Eriberto Leão: É única. É o maior teatro a céu aberto do mundo, com uma das maiores histórias de todos os tempos, um misto de espetáculo com peregrinação religiosa. Eles construíram uma réplica de Jerusalém, os cenários todos são em tamanhos verdadeiros e a encenação reúne 12 mil pessoas. É uma coisa grandiosa. Diria que é um lugar muito mágico. Tudo ali é muito forte. Todos que participam voltam diferentes mesmo, é uma experiência que um ator não pode, se for convidado, recusar. Tem que viver isso. Fiquei quase um mês lá. Foi bom para a imersão, as pessoas te vêem como Jesus o tempo todo, você é um ator conhecido, mas ao mesmo tempo está barbudo e cabeludo e fica com aquele magnetismo que Cristo devia ter... O interessante em atuar é que o ator não trabalha só no período em que está estudando, encenando ou gravando, ele trabalha o tempo inteiro através da observação, porque a gente lida com construção de almas, de pessoas, a nossa matéria-prima é o ser humano.

Sua carreira tem personagens mais densos. Você prefere estes papéis ou eles acabam vindo naturalmente?

Eriberto Leão: Até agora, eu não tive nenhum personagem que não me inspirasse até uma certa profundidade. Não existe papel superficial. Se um personagem é superficial, você pode trabalhar essa superficialidade de uma forma profunda. Existem pessoas que são superficiais e nem por isso elas deixam de ter uma carga psicológica. Eu até hoje só tive a honra - eu nem chamo de sorte, mas de honra mesmo - de fazer obras como as do Benedito Ruy Barbosa, que é um autor que trabalha com uma profundidade incrível a alma do personagem. E agora vou ter a oportunidadede de fazer uma novela de Gilberto Braga. Eles são dois dos maiores mestres da nossa teledramaturgia. São clássicos e inesquecíveis.

Você leva seus personagens para casa?

Eriberto Leão: Cada personagem traz um aprendizado. Não tem como construir um personagem com coisas fora de você ou então não é verdadeiro. Com cada personagem você empresta algo e ao mesmo tempo ganha um grande aprendizado. Nesse sentido, eu levo para casa as coisas boas, assimilo e tento aprender e botar na minha vida. E o aspecto que não é tão bacana, eu tento ter aprendido com a lição que meu personagem teve. Mas não é que eu me confunda com o personagem. Aprendo com ele e aí eu me transformo novamente a cada um deles.

"É interessante como a gente ama o Darth Vader. Na verdade, o herói ideal deveria ser uma mistura de Luke com Han Solo."

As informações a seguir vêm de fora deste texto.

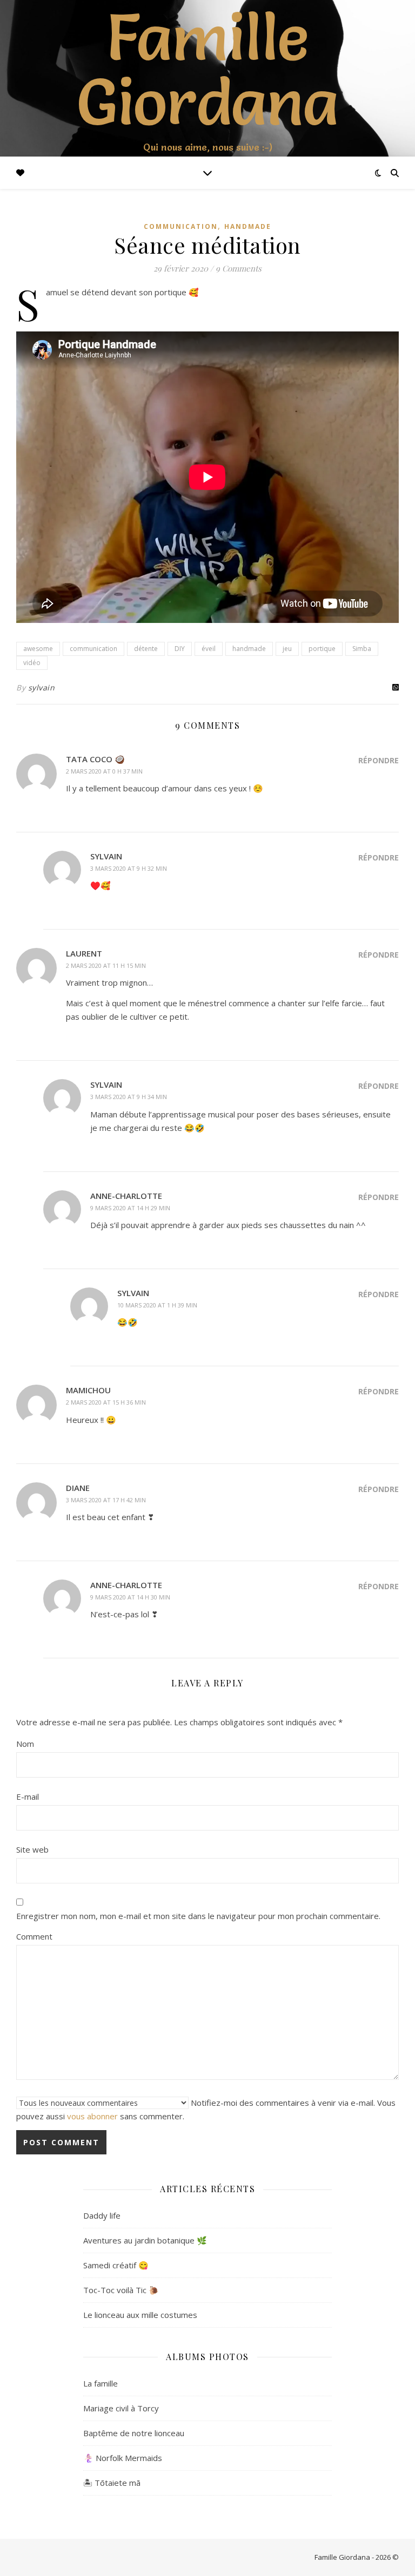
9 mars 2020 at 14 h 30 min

Já faz um tempo que os vilões estão conquistando o público. Tem vontade de fazer um?

Eriberto Leão: Eu fiz um vilão agora no cinema em "Assalto ao Banco Central", do Marcos Paulo, que acabei de filmar. É interessante como a gente ama o Darth Vader. Na verdade, o herói ideal deveria ser uma mistura de Luke - que sozinho é meio chato - com Han Solo. Há um tempo essa preferência acontece e o grande desafio acaba virando conseguir fazer o herói. Nas últimas novelas, eu vivi mocinhos que caíram no gosto do público e não foram chamados de chatos ou bobos porque eles eram humanos e tinham seus defeitos. Sempre se confunde bondade com ingenuidade e as pessoas não têm mais paciência para os que são sempre enganados. O grande prazer que eu tenho é em fazer os mocinhos. Agora, esse do Gilberto Braga acho que vai ser um grande desafio, é um herói extremamente rico. Tenho a oportunidade de levar esse personagem para as pessoas e é isso o que eu vou fazer com toda a minha alma.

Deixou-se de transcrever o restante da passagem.